Swayed by his experiences in both political activism and engineering, Green is critical of the “hyper capitalism” that he sees in the cryptocurrency industry. “If all you know is capitalism, then you’re just going to do capitalism better, and I don’t know if that’s necessarily the right thing. But hey, look, there’s this gift economy!” he says, referring to what is known as the “gifting principle“ at Burning Man, where money and any kind of trade or barter is banned.
“The goal is to say, ‘Wow! Look at what economics really is — let’s go a step beyond capitalism and start looking at how we can coordinate value production.’“
Green thinks of economies like games — one can play the game in a capitalist manner to benefit themselves or they can play for the benefit of others. This desire to create an economic environment that rewards people for doing societal good inspired him to start crypto donation platform Giveth in late 2016. “What if we integrate values and culture as part of the economic system?” he ponders.

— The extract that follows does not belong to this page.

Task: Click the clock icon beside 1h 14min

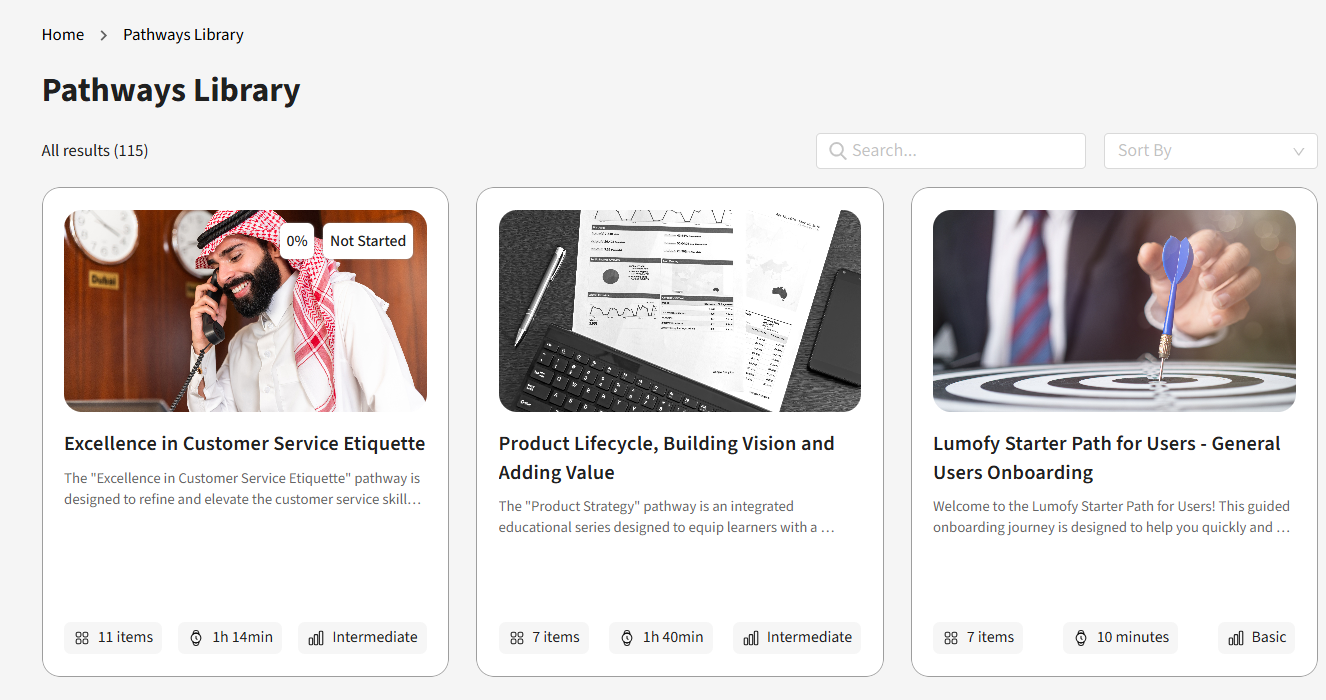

Giveth currently functions as a “transparent and traceable donation platform” where anyone can trace how their donated funds are spent. “I’d say it’s like an Indiegogo for donations,” Green says. In the coming months, there are plans to release a governance token, to be given out to all donors in accordance with their donations on the platform. These governance tokens could function like something akin to a tax return, where donors receive some money back for making donations.
Commons Stack, a Giveth spinoff that Green co-founded, is creating a “general-purpose framework for nonprofit economies” by allowing donors to effectively invest in charity-related tokens. “If more people also buy that token because they believe that this nonprofit economy is going to create value, then you as an early supporter would actually make money — the same way it works in the stock market,” Green explains. Of course, it is entirely possible that donors will never get all their money back, but Green is confident that that’s OK because “the other option is a 100% loss” of donated funds.
“Every economy is a game. The rules of the game determine your score, and your goal is to get a high score. When you play the ‘American economy game,’ you try to get as much money as you can. But when you play the ‘help orphans game,’ you try to get as much money as you can by helping orphans.”